She had the baby and he lost his lust...

She had the baby and he lost his lust...As with all articles all personal details are changed: A friend, Alison, 38, discovered her husband Graham, 41, no longer sees her as desirable. He loves her without question, but lusting after her? That was a thing of the past.

During their six years of marriage they’ve had a great sex life. You know how we girls chat – I've heard nothing but praise for his skills. But this changed once they had a baby.

Alison noticed Graham was sensitive to her well-being during labour - that was long and difficult - and over the four months since the birth. Alison remarked a month post-birth that his attentiveness made her feel treasured.
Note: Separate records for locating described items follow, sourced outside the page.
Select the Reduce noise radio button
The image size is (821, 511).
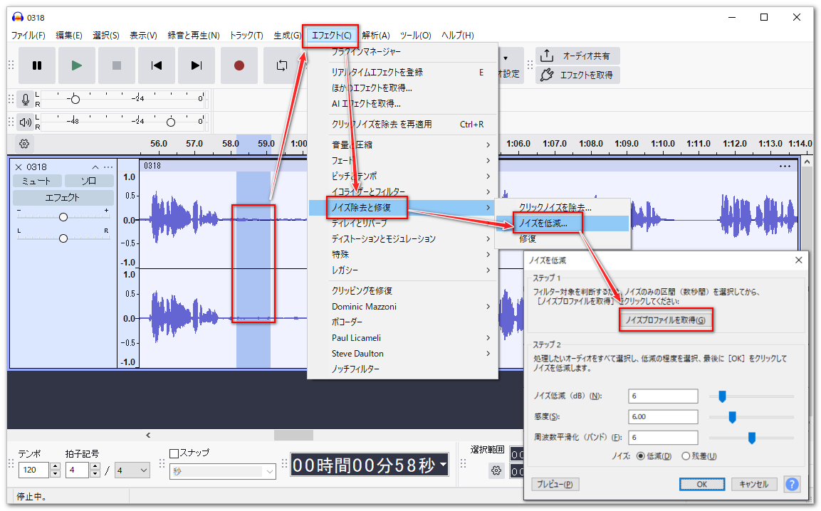[x=641, y=456]
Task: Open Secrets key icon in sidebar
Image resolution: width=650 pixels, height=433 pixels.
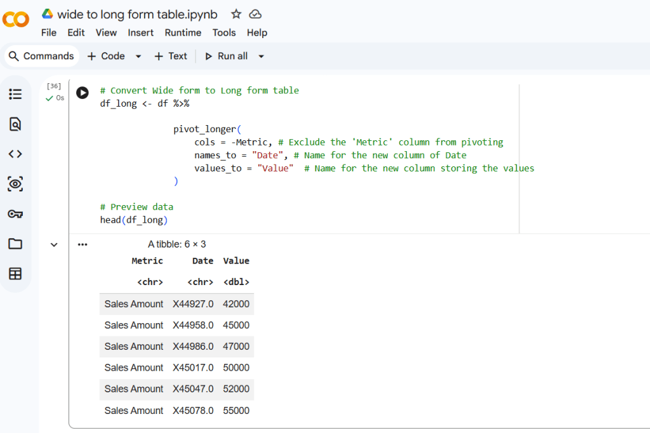Action: pos(15,214)
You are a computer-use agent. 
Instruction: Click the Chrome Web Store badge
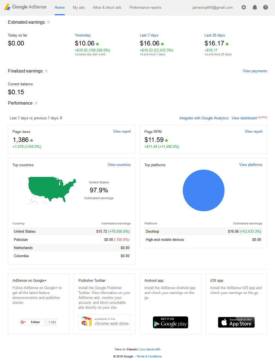tap(105, 322)
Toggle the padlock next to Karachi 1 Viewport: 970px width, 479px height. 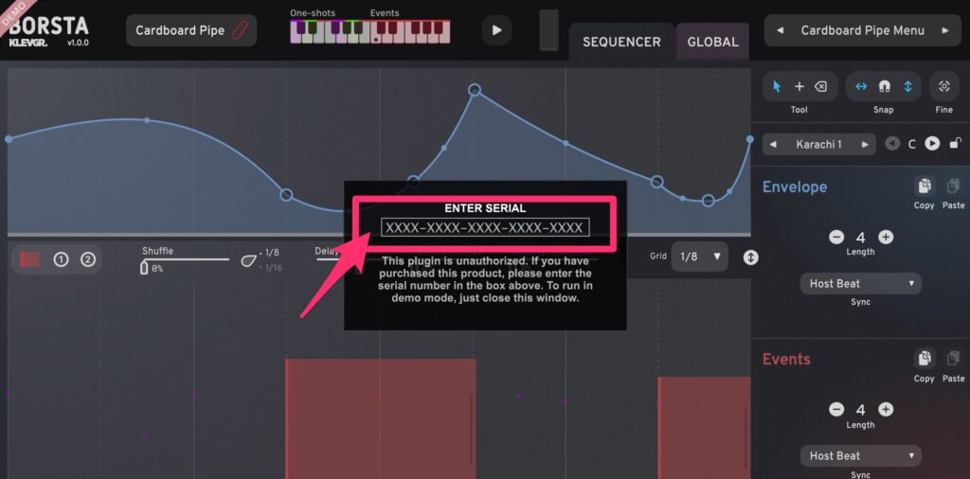click(x=956, y=144)
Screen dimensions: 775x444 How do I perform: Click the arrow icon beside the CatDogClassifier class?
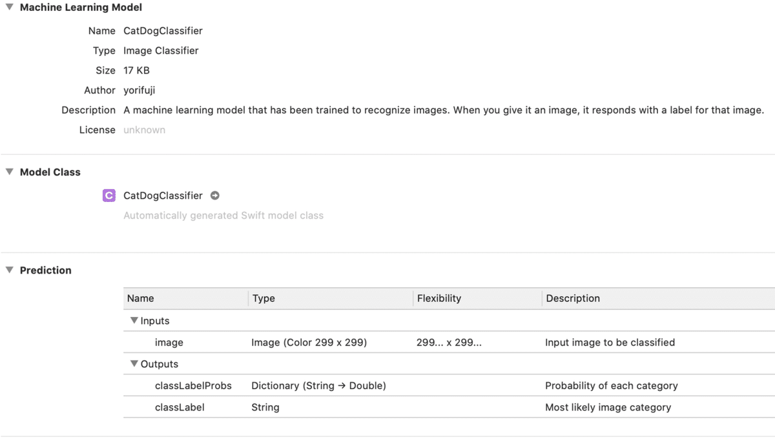tap(215, 196)
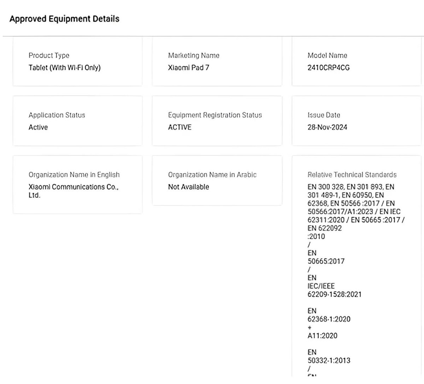Select the Xiaomi Pad 7 text
Screen dimensions: 424x384
pyautogui.click(x=188, y=67)
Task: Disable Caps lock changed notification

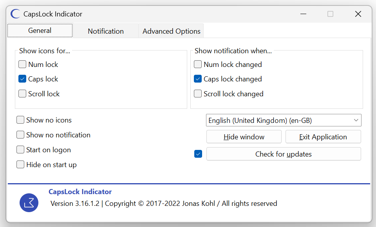Action: [198, 79]

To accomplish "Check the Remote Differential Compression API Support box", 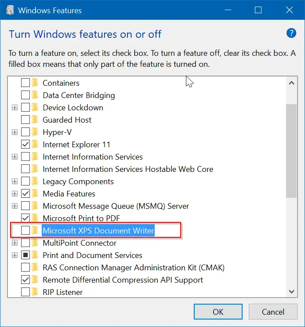I will 25,280.
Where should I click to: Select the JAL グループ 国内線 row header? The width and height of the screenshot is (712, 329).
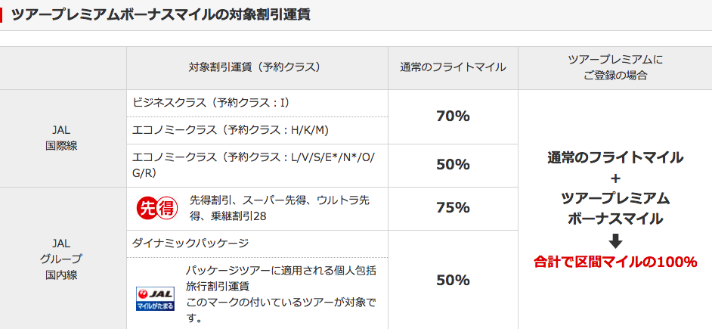point(63,258)
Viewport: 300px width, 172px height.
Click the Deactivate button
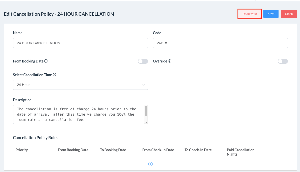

With increasing alarm, though, she realised Graham's resisted having sex. She confided her fears he no longer found her attractive. But that didn't equate with his frequent remarks that ‘she made a beautiful mother’.

I suggested coaxing him along with romance as maybe he hadn't wanted to rush her. Alison and I were fishing around in the dark at this point. One candlelit dinner later, as the baby slept, Alison flirtatiously suggested they seize the moment.

Graham balked at this and I realised he may have a Madonna complex: only seeing Alison as mother of his child and no longer as a lover. This is quite common.

Some tips to remedy this include banning excessive "baby talk" taking over conversations. Instead chat about grown-up topics, too. Not always being seen in your nursing-bra but getting out the seductive gear when up to it. Leading with your own behaviour - flirtatious texts and romantic gestures. And reassuring a man who may think you've been damaged in childbirth that you're a.o.k for adult action.

Thankfully by carving out more adult time, and with gentle reminders that they were still the same couple - and not simply parents - Graham slowly came round to the idea that it was fine to see Alison as both desirable and mother of his child. Otherwise they may have needed couples counselling.